**What you should do:**
Among the records, which lines hold the word "click"? Pick them out.

**Material for this task:**

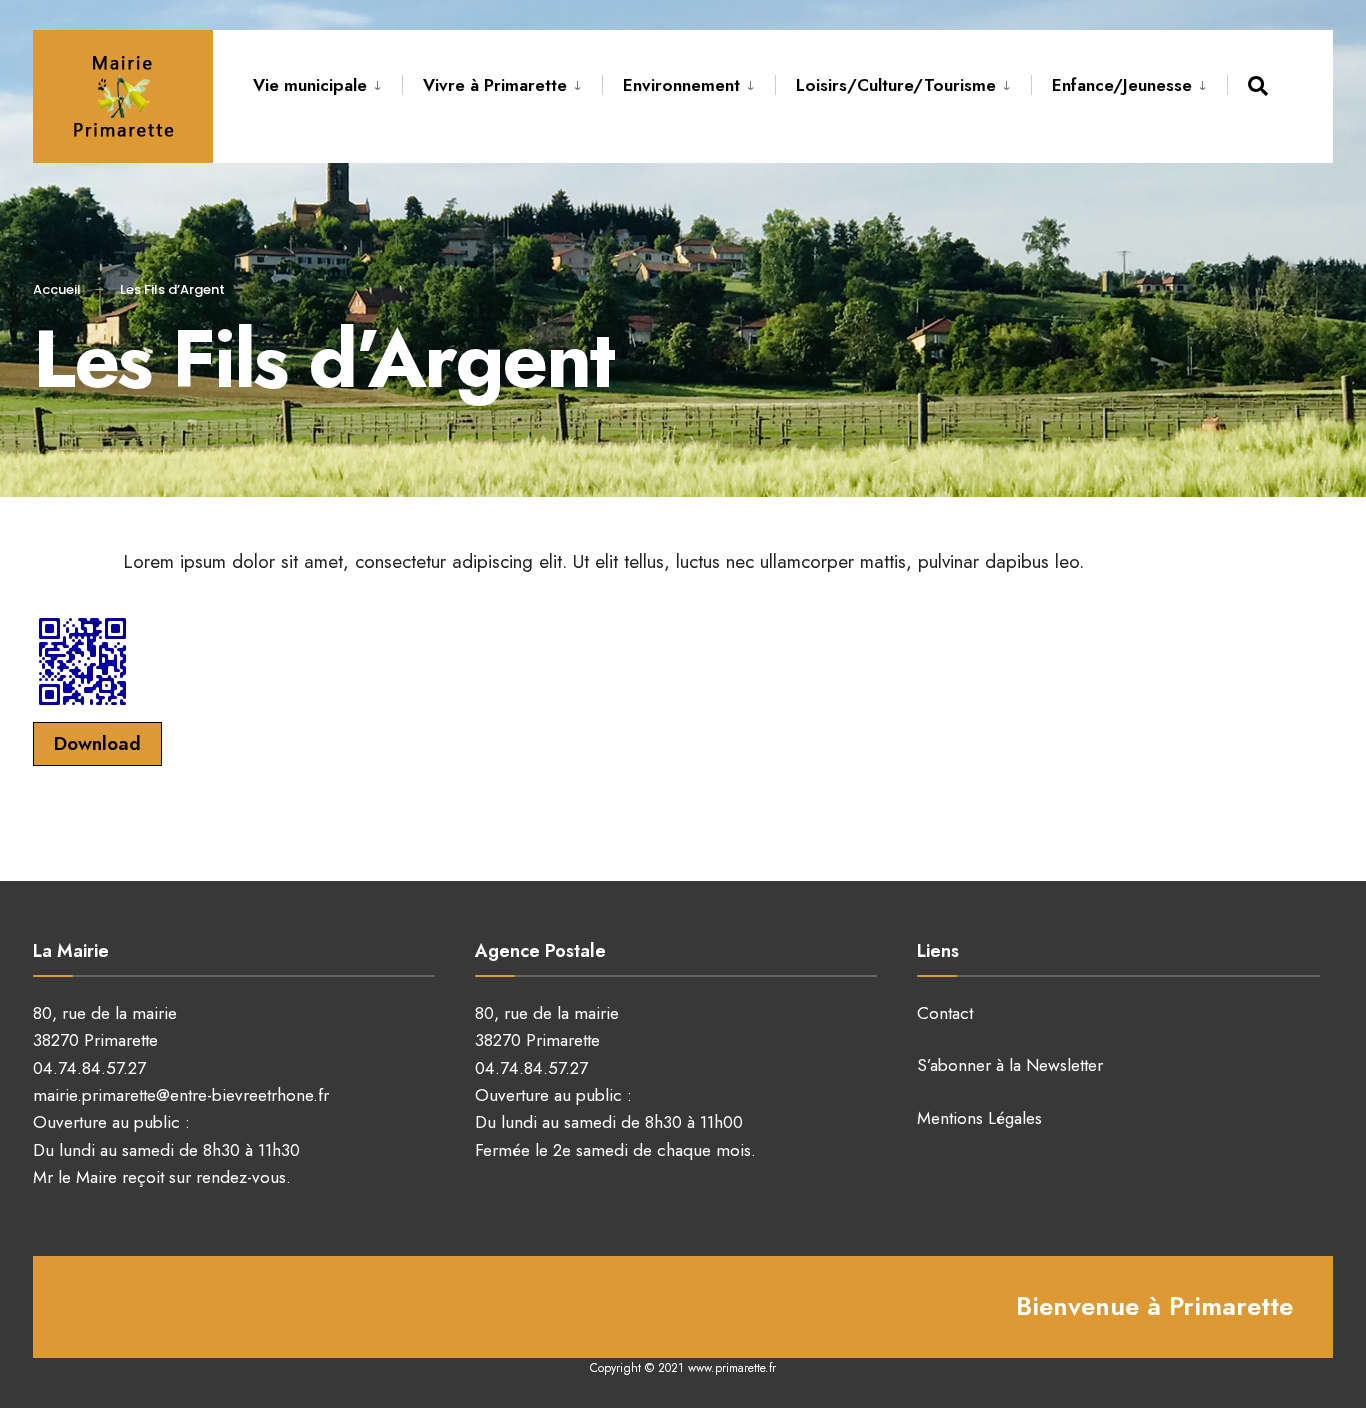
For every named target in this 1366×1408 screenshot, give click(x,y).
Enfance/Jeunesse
--
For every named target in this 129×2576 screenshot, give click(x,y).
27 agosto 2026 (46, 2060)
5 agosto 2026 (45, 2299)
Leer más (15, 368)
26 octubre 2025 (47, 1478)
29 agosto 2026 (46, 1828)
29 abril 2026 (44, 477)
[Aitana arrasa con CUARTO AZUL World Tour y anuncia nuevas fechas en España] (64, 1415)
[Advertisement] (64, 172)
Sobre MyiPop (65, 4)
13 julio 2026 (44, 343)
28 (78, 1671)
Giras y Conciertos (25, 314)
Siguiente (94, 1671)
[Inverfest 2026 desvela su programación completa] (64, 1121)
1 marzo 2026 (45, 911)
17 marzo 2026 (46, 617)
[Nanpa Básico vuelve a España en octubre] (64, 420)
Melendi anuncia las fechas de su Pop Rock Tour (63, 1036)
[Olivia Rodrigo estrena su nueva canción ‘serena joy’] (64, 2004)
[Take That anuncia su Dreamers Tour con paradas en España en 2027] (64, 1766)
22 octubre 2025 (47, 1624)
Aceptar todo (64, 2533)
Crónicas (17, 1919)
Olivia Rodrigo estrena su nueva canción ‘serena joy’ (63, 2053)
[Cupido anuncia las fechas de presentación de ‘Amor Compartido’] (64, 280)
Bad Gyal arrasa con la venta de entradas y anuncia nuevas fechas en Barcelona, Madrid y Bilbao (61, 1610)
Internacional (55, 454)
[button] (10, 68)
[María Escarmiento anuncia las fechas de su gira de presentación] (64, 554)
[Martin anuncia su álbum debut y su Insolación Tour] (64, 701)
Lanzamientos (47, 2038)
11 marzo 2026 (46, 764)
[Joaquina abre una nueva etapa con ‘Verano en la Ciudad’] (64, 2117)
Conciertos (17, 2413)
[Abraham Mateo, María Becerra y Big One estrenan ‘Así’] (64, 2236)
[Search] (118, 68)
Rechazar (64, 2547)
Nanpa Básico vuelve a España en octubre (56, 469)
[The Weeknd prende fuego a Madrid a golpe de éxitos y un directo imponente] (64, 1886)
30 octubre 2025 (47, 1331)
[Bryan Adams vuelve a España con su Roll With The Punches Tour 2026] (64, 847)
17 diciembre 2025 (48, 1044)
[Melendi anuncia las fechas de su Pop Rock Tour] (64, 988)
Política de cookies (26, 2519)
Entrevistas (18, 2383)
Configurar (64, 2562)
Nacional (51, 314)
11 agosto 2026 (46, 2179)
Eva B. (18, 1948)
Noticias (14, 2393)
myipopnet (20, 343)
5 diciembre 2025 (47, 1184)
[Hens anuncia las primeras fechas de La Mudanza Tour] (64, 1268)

**Task output:**
For every named target in this 1366×1408 screenshot, give click(x,y).
For every named target in this 129×2576 screenshot, give click(x,y).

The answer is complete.